Les textes de loi à surveiller

Pour ceux d’entre vous qui souhaitent vérifier les détails, il est utile de connaître les textes officiels qui façonnent ce nouveau dispositif.

Voici les textes fondateurs de la P6 :

  • La Loi du 30 juin 2025 visant à lutter contre les fraudes en rénovation énergétique.
  • Le Décret n°2025-1048 du 30 octobre 2025, qui est le texte principal détaillant les modalités de la P6.
  • L’Arrêté du 15 décembre 2025 et l’Arrêté du 21 décembre 2025, qui précisent certaines règles techniques et fiches d’opérations standardisées.

Cette sixième période des CEE offre une visibilité inédite sur cinq ans, couplée à des exigences de qualité renforcées.

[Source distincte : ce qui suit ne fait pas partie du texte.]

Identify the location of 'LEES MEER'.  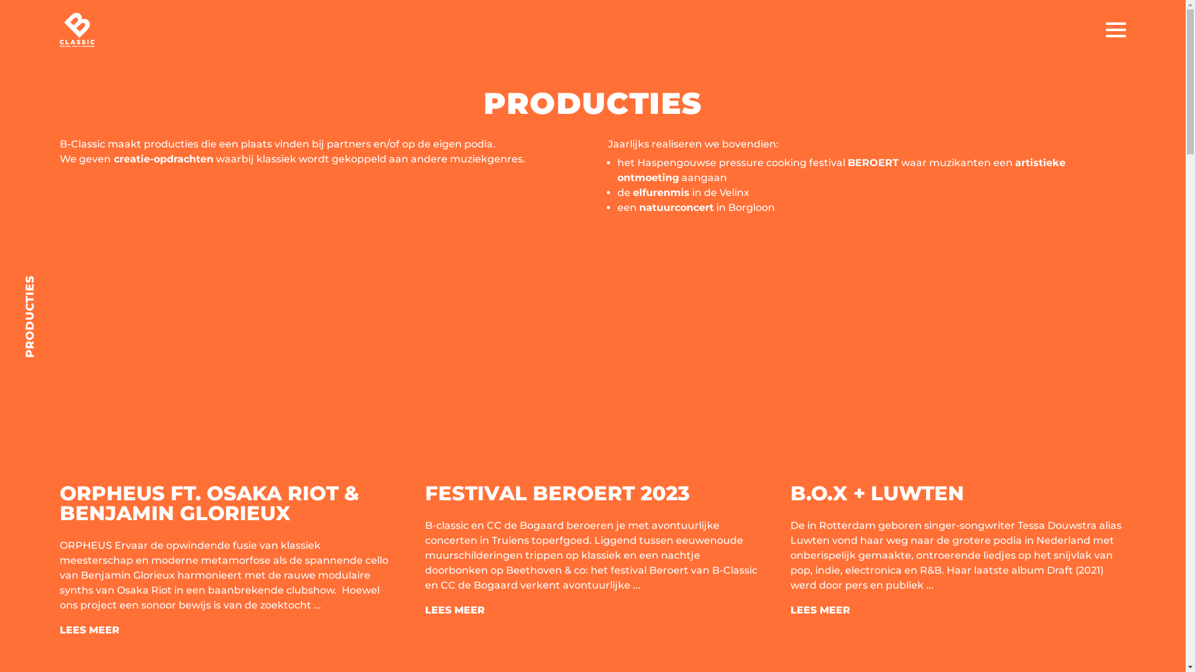
(821, 610).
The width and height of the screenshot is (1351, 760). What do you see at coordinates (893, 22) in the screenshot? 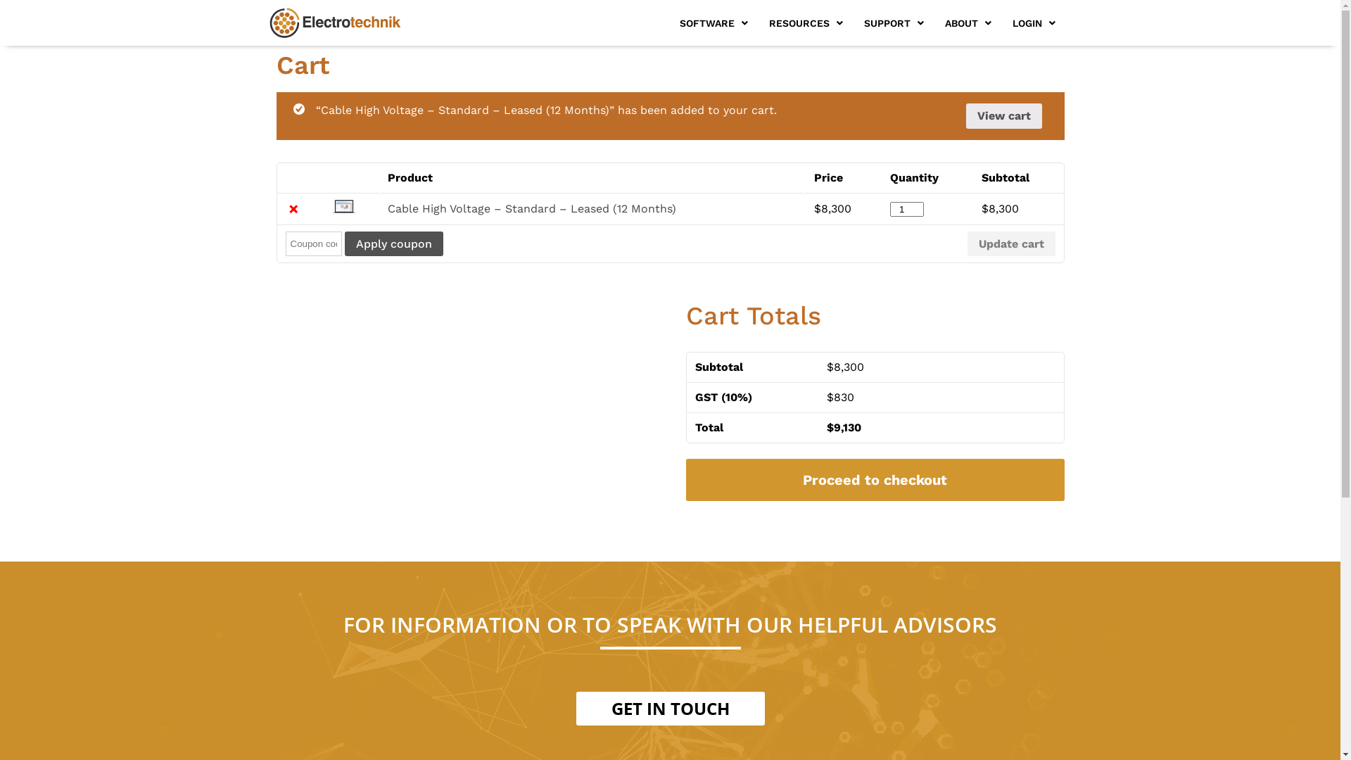
I see `'SUPPORT'` at bounding box center [893, 22].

Si les opportunités de financement restent nombreuses, la rigueur sera de mise. Nous vous conseillons donc d’anticiper vos projets de rénovation pour tirer le meilleur parti de ce nouveau cadre réglementaire.

FAQ

Quand commence exactement la 6ème période des CEE et pour combien de temps ?

La sixième période du dispositif des Certificats d’économies d’énergie, souvent appelée P6, débutera officiellement le 1er janvier 2026. Elle s’étendra jusqu’au 31 décembre 2030, soit une durée inédite de cinq ans.

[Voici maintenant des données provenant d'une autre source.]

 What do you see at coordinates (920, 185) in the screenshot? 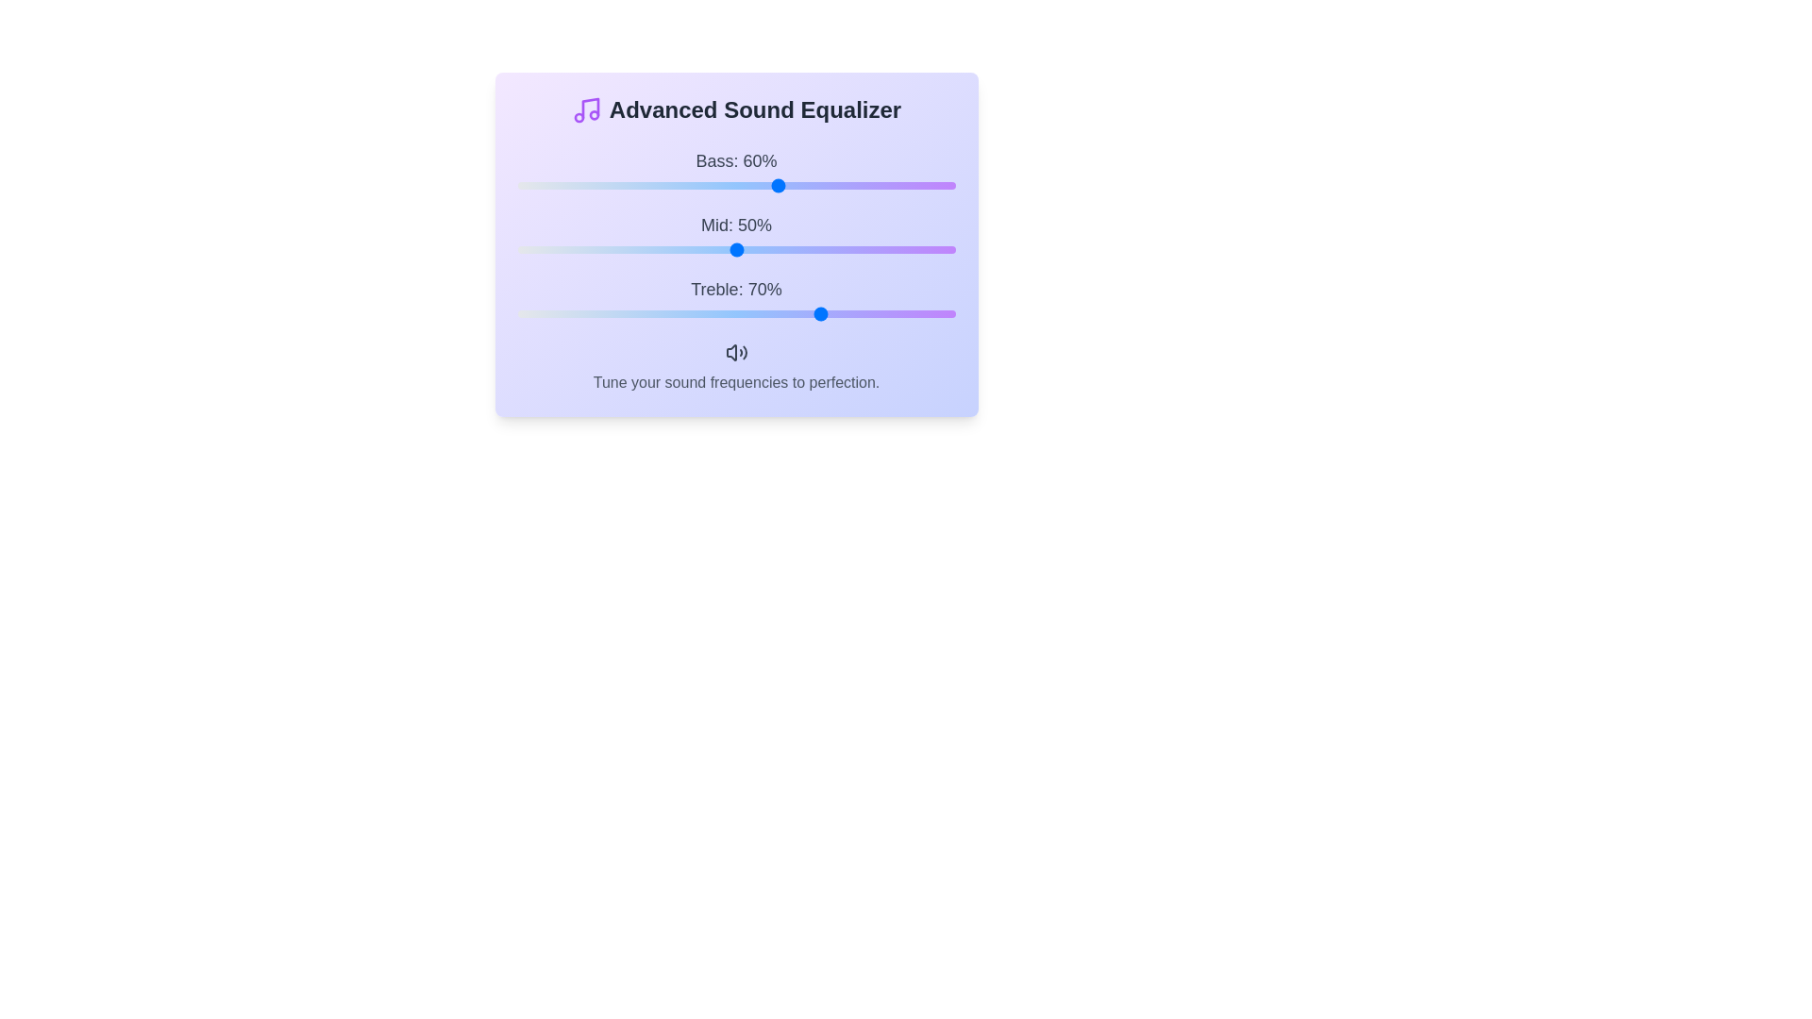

Nous constatons que cet allongement de la durée, par rapport aux cycles précédents de trois ou quatre ans, vise à offrir une bien meilleure visibilité à toute la filière. Cela permet aux artisans comme aux particuliers de planifier leurs projets de rénovation énergétique avec plus de sérénité sur le long terme.

Pourquoi parle-t-on d’une hausse massive des obligations pour cette période ?

L’État a fixé un objectif très ambitieux pour cette nouvelle période : l’obligation globale d’économies d’énergie atteint 5 250 TWhc sur cinq ans. Concrètement, cela représente une augmentation de plus de 35 % de l’effort annuel demandé par rapport à la période précédente.

Cette hausse significative s’aligne directement sur les objectifs climatiques de la France et la Stratégie Nationale Bas-Carbone. Elle oblige les fournisseurs d’énergie à financer davantage de travaux d’isolation et de chauffage pour atteindre ces quotas revus à la hausse.

Quelles sont les nouvelles aides prévues pour les travaux de rénovation en P6 ?

Rassurez-vous, la continuité est de mise pour les aides phares. Les dispositifs « Coup de pouce » (Chauffage, Rénovation performante) sont majoritairement reconduits pour la période 2026-2030, ce qui est une excellente nouvelle pour financer vos projets.

De plus, nous observons l’apparition de nouvelles bonifications spécifiques, notamment pour l’installation de pompes à chaleur individuelles. L’objectif est clair : encourager financièrement la sortie des énergies fossiles au profit de solutions plus écologiques.

Est-ce que le coût des CEE va impacter ma facture d’énergie ?

Il est important d’être transparent sur ce point : le dispositif des CEE est financé par les fournisseurs d’énergie (les « obligés »), mais ce coût est in fine répercuté sur les factures de gaz et d’électricité de l’ensemble des consommateurs.

Avec une obligation augmentée de 35 %, le coût global du dispositif va mécaniquement progresser. Bien que cela permette de financer plus d’aides à la rénovation, cela peut aussi se traduire par une pression à la hausse sur la part « taxes et contributions » de vos factures énergétiques.

Comment la lutte contre la fraude est-elle renforcée pour cette période ?

Pour restaurer la confiance, la P6 introduit un véritable véritable tour de vis réglementaire. Les contrôles deviennent systématiques et le registre national Emmy a été modernisé pour tracer les opérations dès leur engagement, et non plus seulement à la fin des travaux.

Nous notons également que les seuils de franchise pour certains combustibles (comme le fioul ou les carburants) ont été abaissés. Cela vise à empêcher le « saucissonnage », une pratique qui permettait à certains acteurs d’échapper à leurs obligations en restant juste sous les seuils réglementaires.